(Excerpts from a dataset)
--- START ---
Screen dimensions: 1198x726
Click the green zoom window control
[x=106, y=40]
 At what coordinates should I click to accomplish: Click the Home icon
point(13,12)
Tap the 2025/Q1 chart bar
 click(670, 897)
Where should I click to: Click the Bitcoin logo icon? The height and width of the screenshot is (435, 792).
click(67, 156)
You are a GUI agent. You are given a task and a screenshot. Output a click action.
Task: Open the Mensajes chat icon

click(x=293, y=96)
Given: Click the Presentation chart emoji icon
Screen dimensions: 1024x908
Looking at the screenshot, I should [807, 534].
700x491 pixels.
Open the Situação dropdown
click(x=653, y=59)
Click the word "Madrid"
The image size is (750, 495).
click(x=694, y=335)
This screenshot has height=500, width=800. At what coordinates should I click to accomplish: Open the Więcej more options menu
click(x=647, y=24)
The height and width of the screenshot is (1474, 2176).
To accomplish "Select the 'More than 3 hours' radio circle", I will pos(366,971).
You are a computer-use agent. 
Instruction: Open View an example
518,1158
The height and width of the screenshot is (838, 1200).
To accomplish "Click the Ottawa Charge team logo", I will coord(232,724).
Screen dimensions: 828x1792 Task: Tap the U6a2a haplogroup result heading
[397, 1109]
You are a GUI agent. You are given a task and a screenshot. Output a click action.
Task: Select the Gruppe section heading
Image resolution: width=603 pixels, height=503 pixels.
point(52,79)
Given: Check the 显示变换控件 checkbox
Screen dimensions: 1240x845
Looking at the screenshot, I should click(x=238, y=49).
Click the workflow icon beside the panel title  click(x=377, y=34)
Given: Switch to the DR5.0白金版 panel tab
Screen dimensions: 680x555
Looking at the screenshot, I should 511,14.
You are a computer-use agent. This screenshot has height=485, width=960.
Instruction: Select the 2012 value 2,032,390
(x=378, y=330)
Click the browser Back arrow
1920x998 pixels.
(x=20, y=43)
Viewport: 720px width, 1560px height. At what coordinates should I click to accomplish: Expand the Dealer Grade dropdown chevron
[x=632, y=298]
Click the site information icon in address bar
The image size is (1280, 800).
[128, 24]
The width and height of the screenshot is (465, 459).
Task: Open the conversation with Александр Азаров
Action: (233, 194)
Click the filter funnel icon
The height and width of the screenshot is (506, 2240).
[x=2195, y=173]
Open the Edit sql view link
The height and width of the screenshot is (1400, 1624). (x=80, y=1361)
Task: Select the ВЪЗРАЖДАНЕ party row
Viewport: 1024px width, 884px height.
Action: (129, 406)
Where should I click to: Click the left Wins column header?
--- END ---
REQUIRED ACTION: Please filter the data down to the lines containing the word "panel".

ANSWER BOX:
Click the workflow icon beside the panel title  click(x=377, y=34)
Given: Switch to the DR5.0白金版 panel tab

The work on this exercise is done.